Originally created 05/25/05

Beginners fishing for help can cook by the book



Not even a good book can ensure total success the first time the new cook grabs a wet fish, but it can help. Plenty of illustrations can prepare the way, too, and the best reward is the wonderful taste when a recipe comes out just right.

Here's a short sampling of recent books that may bolster confidence - or at the very least provide pleasant browsing.

"Fast Fish" (Ten Speed Press, 2005, $19.95 large-format paperback) by Hugh Carpenter and Teri Sandison.

This is another example of good team work from writer Carpenter and photographer Sandison, who live in California's Napa Valley. The book's first section on general basics, tips, techniques, equipment and useful pantry shelf items, is followed by around 100 recipes divided among the nine most popular fish sold in the United States.

Each fish has a separate chapter, introduced with its profile, describing its characteristics, suggesting substitutions for it if you cannot find the fish, and offering advice on the most suitable techniques for cooking it.

The recipes are streamlined but sophisticated, with a practical emphasis on fresh ingredients for good flavor, and many are shown in Sandison's full-page, glossy color photographs.

"Salmon" (Chronicle Books, 2005, $24.95) by Diane Morgan is focused on a favorite fish of the moment. The author, a cooking teacher and cookbook writer based in Portland, Ore., did her research by traveling around salmon-producing areas, including Alaska, Norway and Scotland.

She describes the salmon's life cycle and types of salmon, and discusses the differences between wild and farmed salmon. Her recipes range from smoked salmon appetizers through a variety of main dishes to lighter brunch and lunch items. The book is illustrated with color photos of salmon habitats, salmon dishes and a few how-to line drawings.

"Rick Stein's Complete Seafood" (Ten Speed Press, 2004, $40) by Rick Stein, a British authority on fish, recently won the "cookbook of the year" award from the James Beard Foundation.

It's a handsome book, lavishly illustrated. Its 264 pages include useful step-by-step color-photo sequences showing basic preparation and many techniques - including skinning an eel, and making sushi.
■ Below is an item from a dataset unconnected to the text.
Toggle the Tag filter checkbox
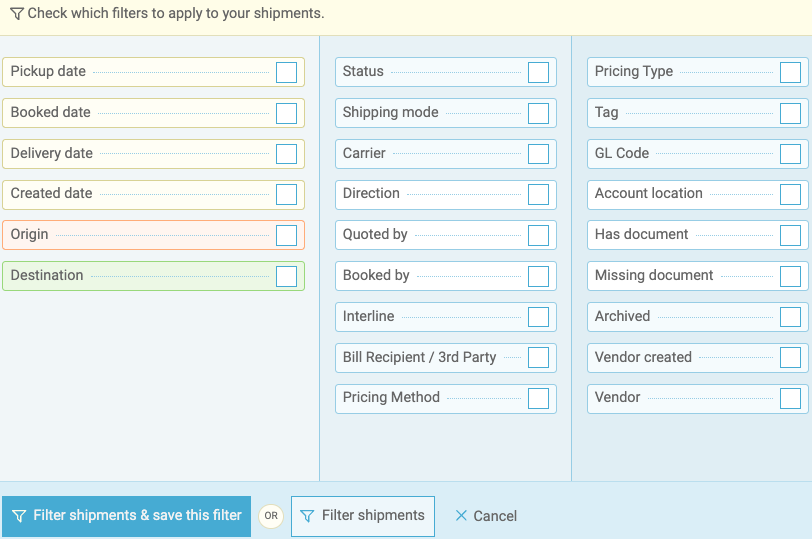The image size is (812, 539). click(x=790, y=113)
The recipes range widely in variety, but some fish species, their common names, and ingredient measurements may not be familiar to or practical for American home cooks. At the back of the book are complex listings for classifying seafood, and color-illustration layouts for visual identification.

"Williams-Sonoma Seafood" (Simon & Schuster, 2005, $16.95) by Carolyn Miller is part of a good-looking series of Williams-Sonoma cooking monographs.

There are about 40 recipes, spaciously set out and each illustrated in a full-page color photo. Chapters offer recipes grouped according to purpose - quick dinner or special occasion, for example - or by method of cooking, including in the oven, by grilling, or as soups and stews.

There's a fair amount of general information tucked in the chapters, and a section of basics with a glossary at the back of the book.